Cytokine and chemokine expression in RXRαβ^ep-/- skin. (a) Quantitative RT-PCR analyses of cytokines and chemokines in ear skin at week 2, week 4 and week 12. Relative expression levels in RXRαβ^ep-/- mutants (MT) compared to controls (CT) (set as 1.0) are shown in Left; IL4 RNA levels of CT (undetectable at week 2-12) and MT are shown in Right. (b) TSLP RNA levels in epidermis of ear skin (ES) and dorsal skin (DS), tongue (To), salivary gland (SG), thymus (Thy), spleen (Sp), lymph node (LN), liver (Li), and lung (Lu) at week 2. ^*, P < 0.05. (c) Immunohistochemical staining of TSLP in ear skin at week 2. Red corresponds to antibody staining, and blue corresponds to DAPI staining of nuclei.
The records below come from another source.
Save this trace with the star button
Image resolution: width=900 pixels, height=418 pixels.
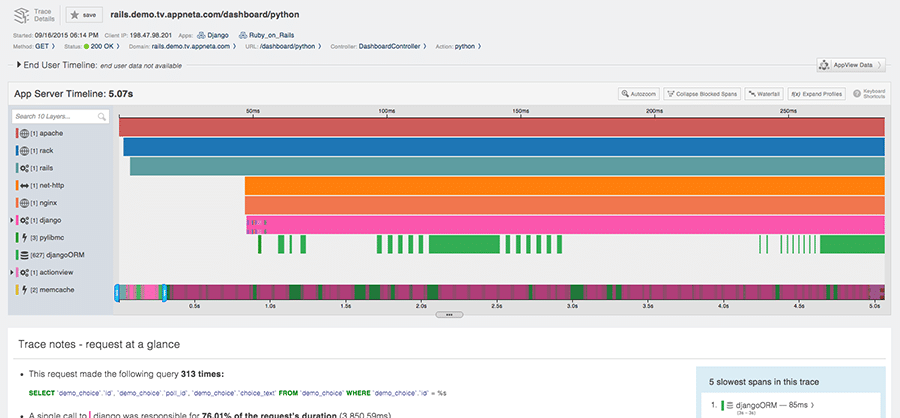click(x=82, y=16)
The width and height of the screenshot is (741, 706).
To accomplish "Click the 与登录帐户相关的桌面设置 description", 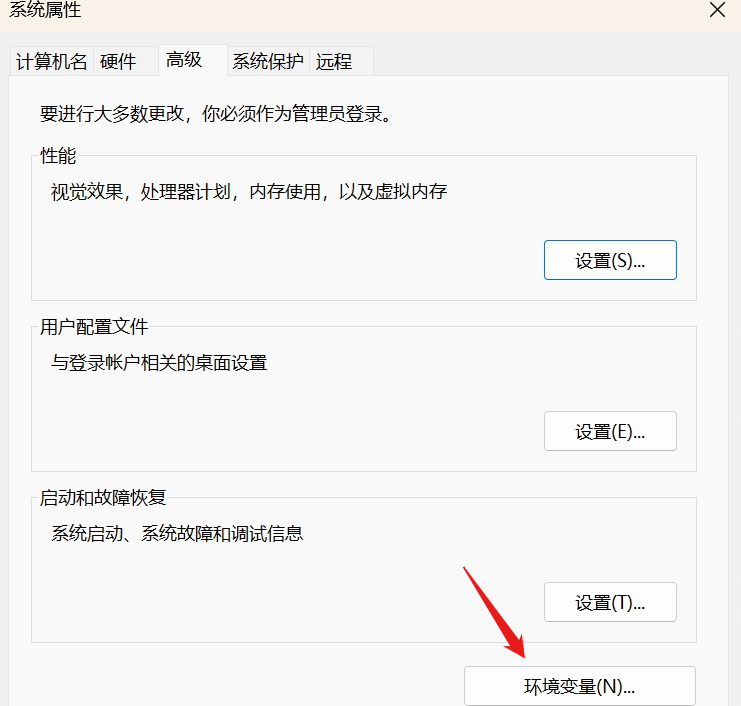I will click(159, 363).
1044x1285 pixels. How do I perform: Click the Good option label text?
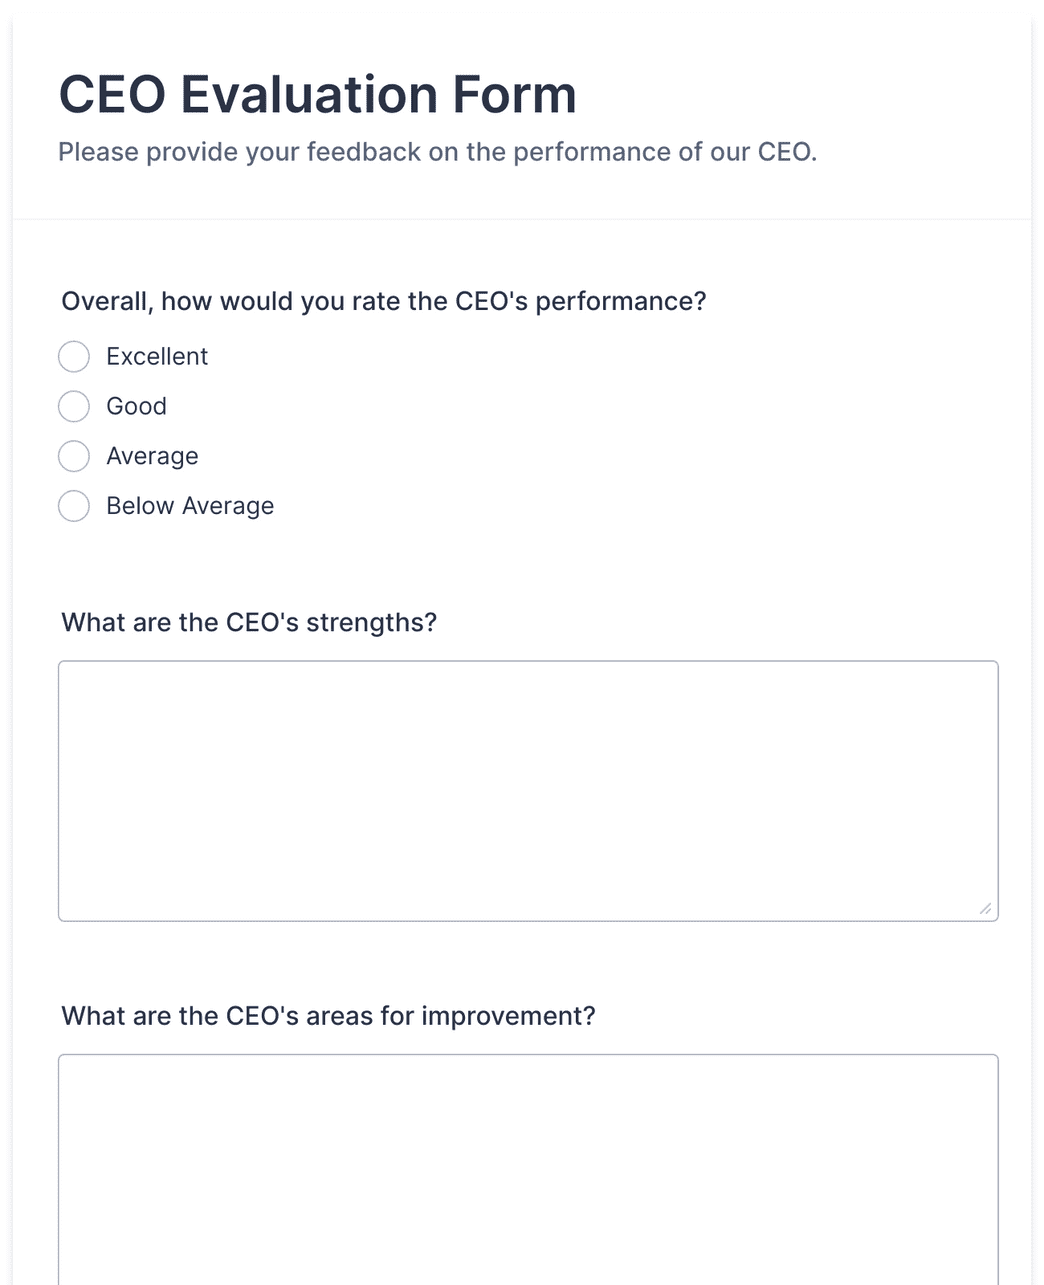(136, 406)
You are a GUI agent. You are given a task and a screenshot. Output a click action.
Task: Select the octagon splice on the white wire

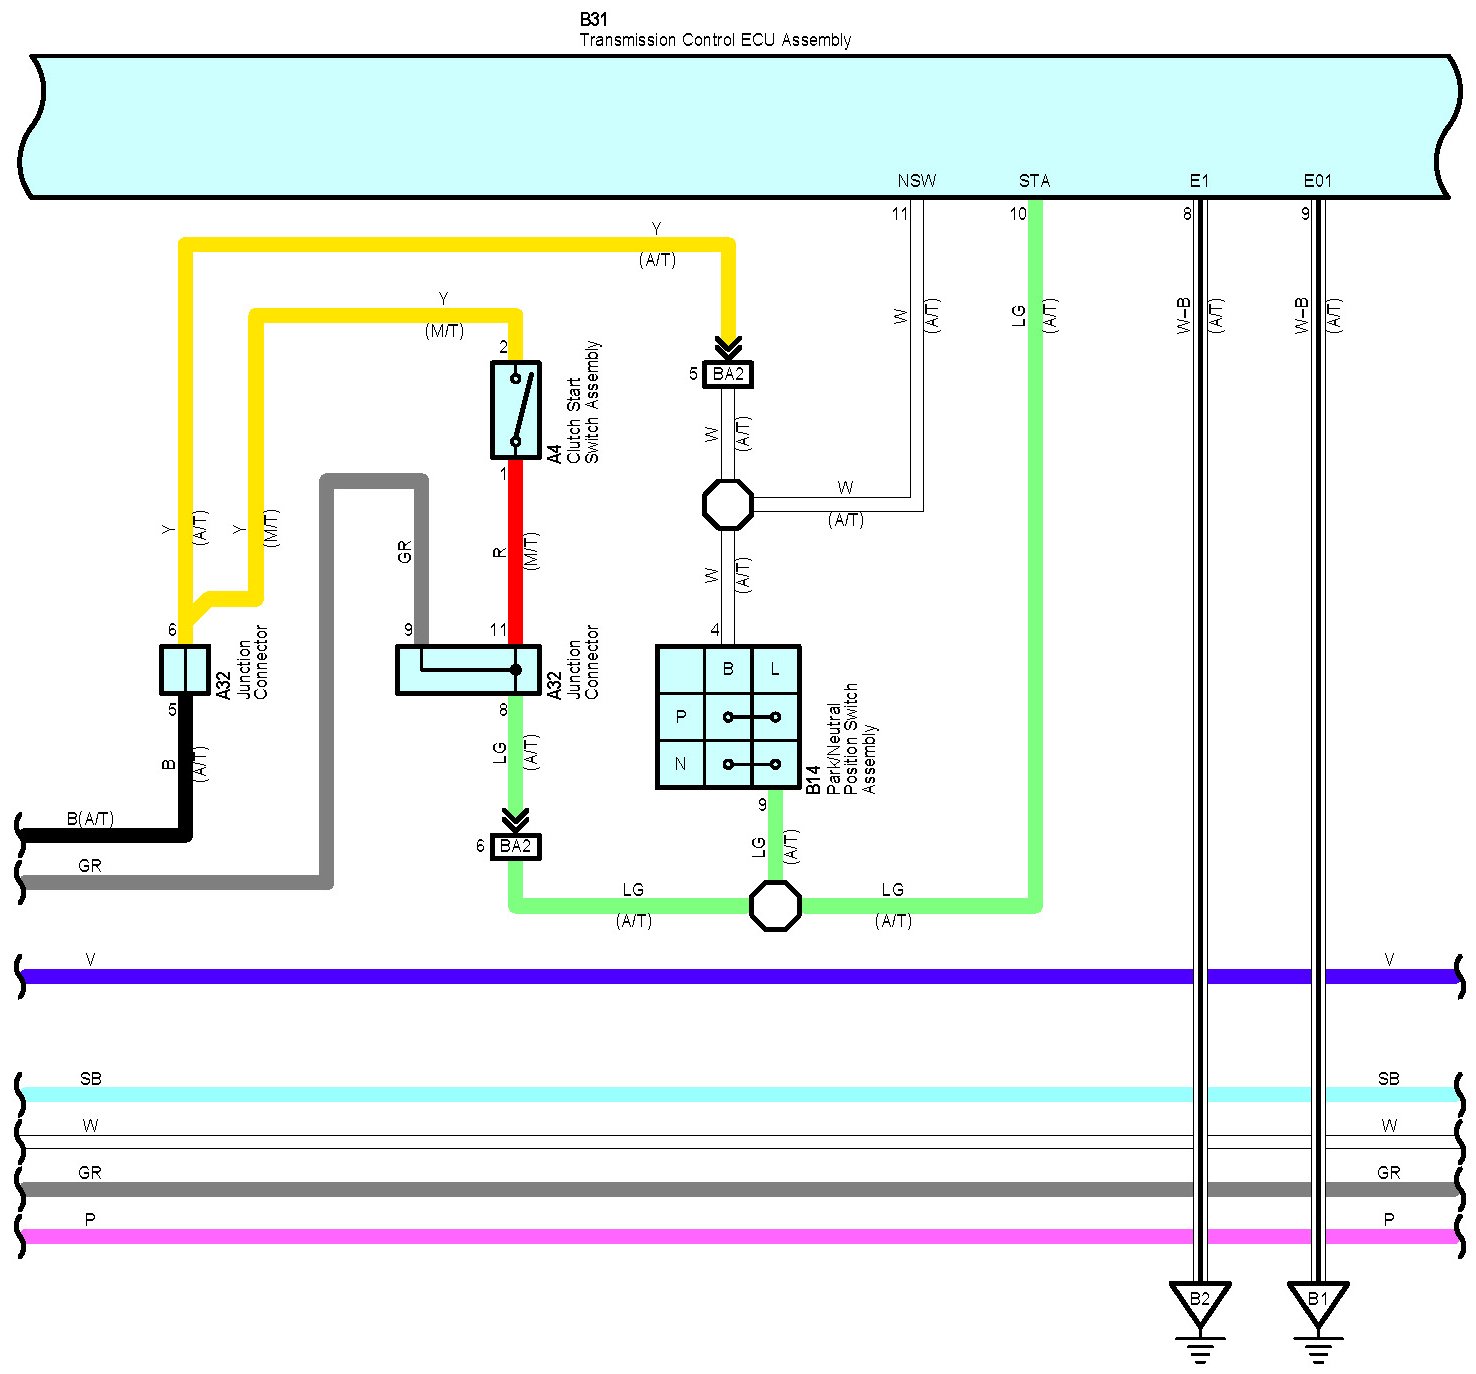(x=728, y=504)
White arrows point to dermal-epidermal junction. White arrowheads point to autofluorescence of erythrocytes. (Scale bar, 50 μm.)

Fig. 4.

Systemic immunological abnormalities in RXRαβ^ep-/- mice. (a) IgE and IgG levels in sera of nine controls (CT) and nine mutant (MT) mice at week 12. The average values are indicated by short lines. (b) Lymph node (LN) hyperplasia and splenomegaly in MT mice. Cervical LNs and spleens from a CT and two MT mice (MT1 and MT2) are shown at week 20. The relative weights of cervical LN and spleen to body weights (BW) from CT and MT mice at week 0-20 are presented. (c) Luna's staining of cervical LN, spleen and liver sections (as indicated) at week 12. The white arrow points to one of the many eosinophils (stained red in cytoplasm and blue in nucleus). The black arrowhead points to erythrocytes (stained red in cytoplasm). V, vein. (Scale bar, 25 μm.)

Fig. 5.

RXRαβ^epaf2o mice do not develop a skin inflammation. (a-c) Appearance of control (CT) (a), RXRαβ^ep-/- mutant (b), and RXRαβ^epaf2o mutant (c) at week 5. Close views of the ears are shown in Insets. Black arrows in b and c point to regions with hair loss, and white arrowhead in b Inset points to the red and swollen ear. (d-f) Hematoxylin/eosin staining of ear sections of CT (d), RXRαβ^ep-/- mutant (e), and RXRαβ^epaf2o mutant (f) at week 5. White arrows point to dermal-epidermal junction. hf, hair follicle; u, utriculi. (Scale bar, 50 μm.) (g and h) Comparison of immune cell infiltrate (g) and RNA levels of cytokines and chemokines (h) in ear skin of RXRαβ^ep-/- and RXRαβ^epaf2o mutant mice at week 5. The numbers in g represent the average counting of the corresponding cells from three microscopic fields (objective ×20) of ear sections. ^*, P < 0.05.

Fig. 6.

K14-TSLP transgenic mice develop a chronic skin inflammation. (a-d) Appearance of a 3-week-old (a) and a 7-week-old (b) K14-TSLP transgenic mouse, with closer views of the ears shown in Insets. Photos of skin lesions exhibited by the 7-week-old K14-TSLP transgenic mouse in the neck (c) and on dorsal (d) regions were taken after shaving. White arrowheads point to lesioned skin. (e and f) Hematoxylin and eosin-stained ear sections of 3-week-old control (e) and K14-TSLP transgenic (f) mice. White arrows point to the dermal/epidermal junction. Yellow arrow points to blood vessel. hf, hair follicle. (g and h) Immunohistochemical staining of CD4 on ear sections from 3-week-old control (g) and K14-TSLP transgenic (h) mice. Red color corresponds to the staining of the antibodies, and blue corresponds to the DAPI staining of nuclei. White arrows point to dermal/epidermal junction. (Scale bars, 50 μm.) (i) RNA levels of cytokines and chemokines (as indicated) in ear skin of 3-week-old representative control and K14-TSLP transgenic mice.